BEGIN Listed records
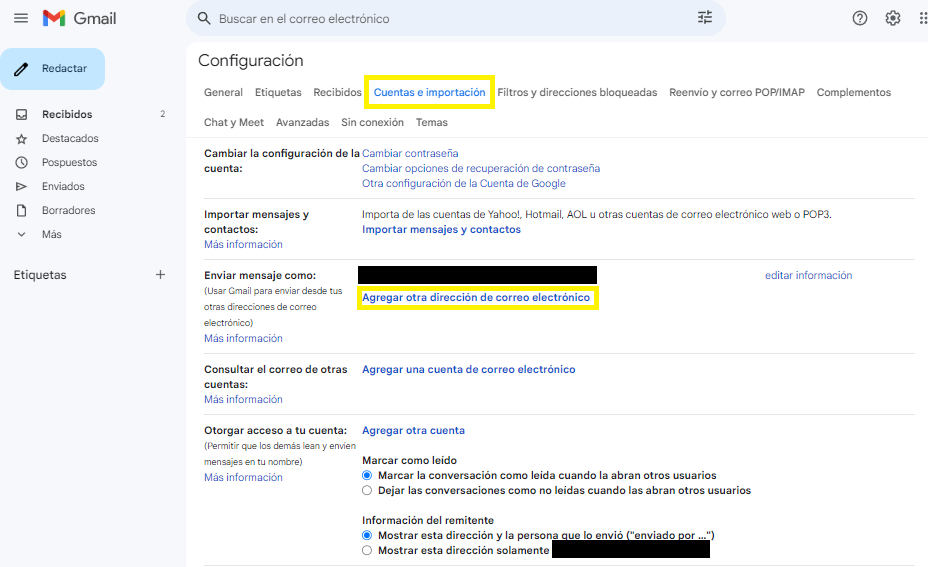Open the Help question mark icon
Image resolution: width=928 pixels, height=567 pixels.
coord(859,18)
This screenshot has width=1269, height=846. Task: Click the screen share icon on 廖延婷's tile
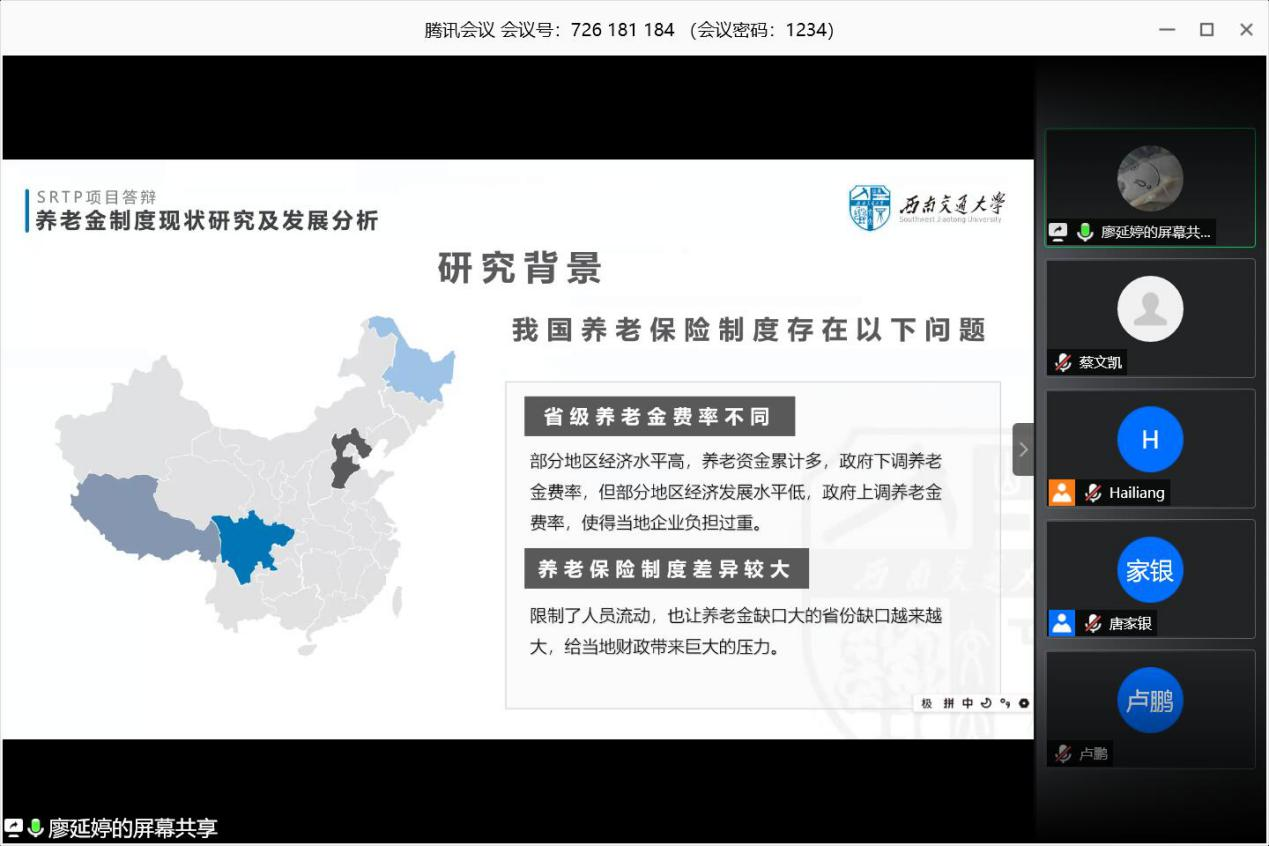1059,232
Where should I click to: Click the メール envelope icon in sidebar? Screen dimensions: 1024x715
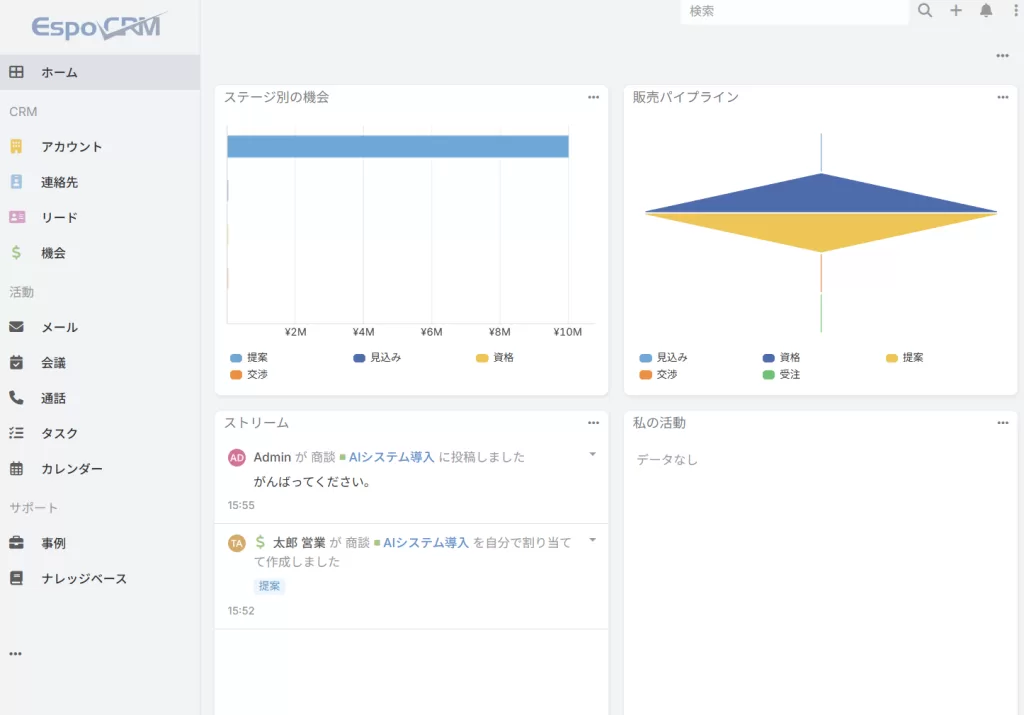tap(16, 327)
END Listed records
Written instruction> Could you give the lines above as a numbered list, leaving out the blank lines and the pictures?

Answer for this exercise>
1. Open the Help question mark icon
2. Image resolution: width=928 pixels, height=567 pixels.
3. coord(859,18)
4. This screenshot has width=1269, height=846. Task: Click the screen share icon on 廖延婷's tile
5. 1059,232
6. Where should I click to: Click the メール envelope icon in sidebar? Screen dimensions: 1024x715
7. tap(16, 327)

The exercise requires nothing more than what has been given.